Означает ли это, что все монографии оказались особенно суровы к творчеству авторов, которым были посвящены? Да нет же, просто в эту эпоху искусство уже потеряло всю свою привлекательность, а ученые и знатоки занимались не картинами или книгами, а теми, кто их создал, их жизнью.

А что означает жизнь в эпоху прокуроров?

Долгая череда фактов, призванных вскрыть Вину, скрытую под обманчивой видимостью.

Чтобы обнаружить эту сокрытую Вину, автору монографии необходим талант детектива и шпионская сеть. А чтобы не утратить высокого научного статуса, нужно внизу страницы приводить имена доносчиков, потому что именно так с научной точки зрения сплетни превращаются в истину.

Я открываю огромный, восьмисотстраничный, том, посвященный Бертольду Брехту Автор, профессор кафедры сравнительной литературы Университета Мэриленда, в подробностях продемонстрировав всю душевную низость Брехта (скрытый гомосексуализм, эротоманию, эксплуатацию любовниц, которые и являлись настоящими авторами его пьес, симпатию к сталинизму, лживость, жадность, равнодушие), переходит наконец (глава XLV) к телесному, а именно к отвратительному запаху, который автор описывает на протяжении целого абзаца; чтобы подтвердить научную ценность этого обонятельного открытия, в сноске 43 этой главы он указывает, что «благодарит за это тщательное описание женщину, в те времена возглавлявшую фотолабораторию в „Берлинер ансамбль", Веру Теншерт», которая рассказывала ему об этом «5 июня 1985 года» (то есть через тридцать лет после того, как вонючку положили в гроб).

Ах, Бертольд, что после тебя останется?

Дурной запах, на протяжении тридцати лет хранимый верной сотрудницей, а затем подхваченный ученым, который, усилив с помощью современных методов в университетских лабораториях, отослал его в будущее, в наше тысячелетие.

Забвение Шёнберга

Через год-два после войны я, будучи подростком, встретил одну молодую еврейскую пару лет на пять старше меня, свою юность они провели в Терезине, а потом еще в одном лагере. Я чувствовал робость перед их поразительной судьбой. Но мое смущение их только раздражало: «Хватит, довольно!» — и они настойчиво давали мне понять, что жизнь там сохраняла весь свой спектр: там были и слезы, и шутки, и ужас, и нежность. Именно во имя любви к собственной жизни они сопротивлялись, когда их пытались превратить в легенду, в памятник горю, в некий документ черной книги нацизма. Впоследствии я потерял их из виду, но не забыл о том, что они пытались мне объяснить.

__Сохранённые записи данных__.
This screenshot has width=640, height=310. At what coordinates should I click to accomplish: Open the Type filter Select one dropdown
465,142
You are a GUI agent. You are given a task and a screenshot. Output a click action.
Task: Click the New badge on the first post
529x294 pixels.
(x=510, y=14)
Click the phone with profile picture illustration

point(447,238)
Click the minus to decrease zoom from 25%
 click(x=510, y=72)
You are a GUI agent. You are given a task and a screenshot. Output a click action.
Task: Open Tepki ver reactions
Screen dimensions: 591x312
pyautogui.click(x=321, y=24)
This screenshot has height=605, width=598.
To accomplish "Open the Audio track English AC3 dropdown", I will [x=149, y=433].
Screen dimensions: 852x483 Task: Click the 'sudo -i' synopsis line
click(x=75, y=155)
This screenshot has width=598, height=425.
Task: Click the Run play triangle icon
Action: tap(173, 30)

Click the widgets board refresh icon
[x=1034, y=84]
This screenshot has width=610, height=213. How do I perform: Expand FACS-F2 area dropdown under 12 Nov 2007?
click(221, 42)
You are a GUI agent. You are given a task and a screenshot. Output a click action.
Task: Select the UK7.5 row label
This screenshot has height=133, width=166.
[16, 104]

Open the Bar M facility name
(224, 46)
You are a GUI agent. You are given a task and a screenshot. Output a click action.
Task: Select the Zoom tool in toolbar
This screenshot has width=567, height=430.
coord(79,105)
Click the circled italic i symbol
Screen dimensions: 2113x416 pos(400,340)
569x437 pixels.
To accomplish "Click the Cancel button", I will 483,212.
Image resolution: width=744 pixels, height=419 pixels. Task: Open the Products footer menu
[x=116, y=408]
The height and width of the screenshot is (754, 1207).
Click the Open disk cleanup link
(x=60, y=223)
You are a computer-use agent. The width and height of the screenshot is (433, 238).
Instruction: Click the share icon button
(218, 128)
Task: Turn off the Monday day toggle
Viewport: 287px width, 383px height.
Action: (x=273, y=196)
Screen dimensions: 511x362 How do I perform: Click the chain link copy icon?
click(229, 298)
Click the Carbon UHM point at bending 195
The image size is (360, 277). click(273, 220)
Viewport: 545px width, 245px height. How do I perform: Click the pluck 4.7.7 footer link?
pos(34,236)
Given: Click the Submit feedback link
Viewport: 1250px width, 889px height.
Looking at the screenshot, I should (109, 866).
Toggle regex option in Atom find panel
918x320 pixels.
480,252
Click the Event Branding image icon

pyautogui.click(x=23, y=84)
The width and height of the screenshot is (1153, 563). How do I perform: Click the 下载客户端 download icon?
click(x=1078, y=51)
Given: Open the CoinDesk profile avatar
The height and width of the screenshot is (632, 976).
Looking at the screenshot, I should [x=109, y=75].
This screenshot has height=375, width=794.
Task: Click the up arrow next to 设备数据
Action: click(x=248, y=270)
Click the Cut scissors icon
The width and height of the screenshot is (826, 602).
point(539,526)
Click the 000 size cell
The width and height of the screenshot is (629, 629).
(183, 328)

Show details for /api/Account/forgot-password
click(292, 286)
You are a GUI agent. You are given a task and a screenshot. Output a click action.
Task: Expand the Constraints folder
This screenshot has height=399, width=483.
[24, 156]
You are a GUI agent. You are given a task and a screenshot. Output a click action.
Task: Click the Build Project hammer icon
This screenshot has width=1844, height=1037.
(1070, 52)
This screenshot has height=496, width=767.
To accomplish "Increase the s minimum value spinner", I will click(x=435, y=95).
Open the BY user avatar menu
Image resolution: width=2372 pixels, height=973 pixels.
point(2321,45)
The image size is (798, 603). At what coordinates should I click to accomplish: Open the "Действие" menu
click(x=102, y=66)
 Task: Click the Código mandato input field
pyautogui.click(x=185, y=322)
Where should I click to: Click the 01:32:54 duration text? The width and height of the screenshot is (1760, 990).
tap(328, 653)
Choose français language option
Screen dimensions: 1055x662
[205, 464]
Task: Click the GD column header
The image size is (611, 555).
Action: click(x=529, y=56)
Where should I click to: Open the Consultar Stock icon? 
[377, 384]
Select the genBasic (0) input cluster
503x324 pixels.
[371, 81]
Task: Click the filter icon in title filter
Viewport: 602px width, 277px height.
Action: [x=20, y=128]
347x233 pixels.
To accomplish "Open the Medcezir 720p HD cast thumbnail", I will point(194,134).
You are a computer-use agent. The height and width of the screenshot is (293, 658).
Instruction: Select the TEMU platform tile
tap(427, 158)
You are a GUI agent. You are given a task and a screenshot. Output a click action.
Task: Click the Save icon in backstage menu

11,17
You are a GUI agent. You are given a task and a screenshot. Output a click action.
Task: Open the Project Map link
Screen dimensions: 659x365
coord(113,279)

__УСЛОВИЯ ЗАДАНИЯ__.
**a)** Перепишите часть текста для чтения, начиная с «Забвение Шёнберга» и заканчивая «пытались мне объяснить.», заменив «подростком» на «мальчиком».
**b)** Кто, согласно тексту для чтения, рассказал автору книги о Брехте о его запахе?
Строки здесь никакой роли не играют.

__ОТВЕТЫ__.
**a)**
Забвение Шёнберга

Через год-два после войны я, будучи мальчиком, встретил одну молодую еврейскую пару лет на пять старше меня, свою юность они провели в Терезине, а потом еще в одном лагере. Я чувствовал робость перед их поразительной судьбой. Но мое смущение их только раздражало: «Хватит, довольно!» — и они настойчиво давали мне понять, что жизнь там сохраняла весь свой спектр: там были и слезы, и шутки, и ужас, и нежность. Именно во имя любви к собственной жизни они сопротивлялись, когда их пытались превратить в легенду, в памятник горю, в некий документ черной книги нацизма. Впоследствии я потерял их из виду, но не забыл о том, что они пытались мне объяснить.

**b)** Вера Теншерт, в те времена возглавлявшая фотолабораторию в «Берлинер ансамбль».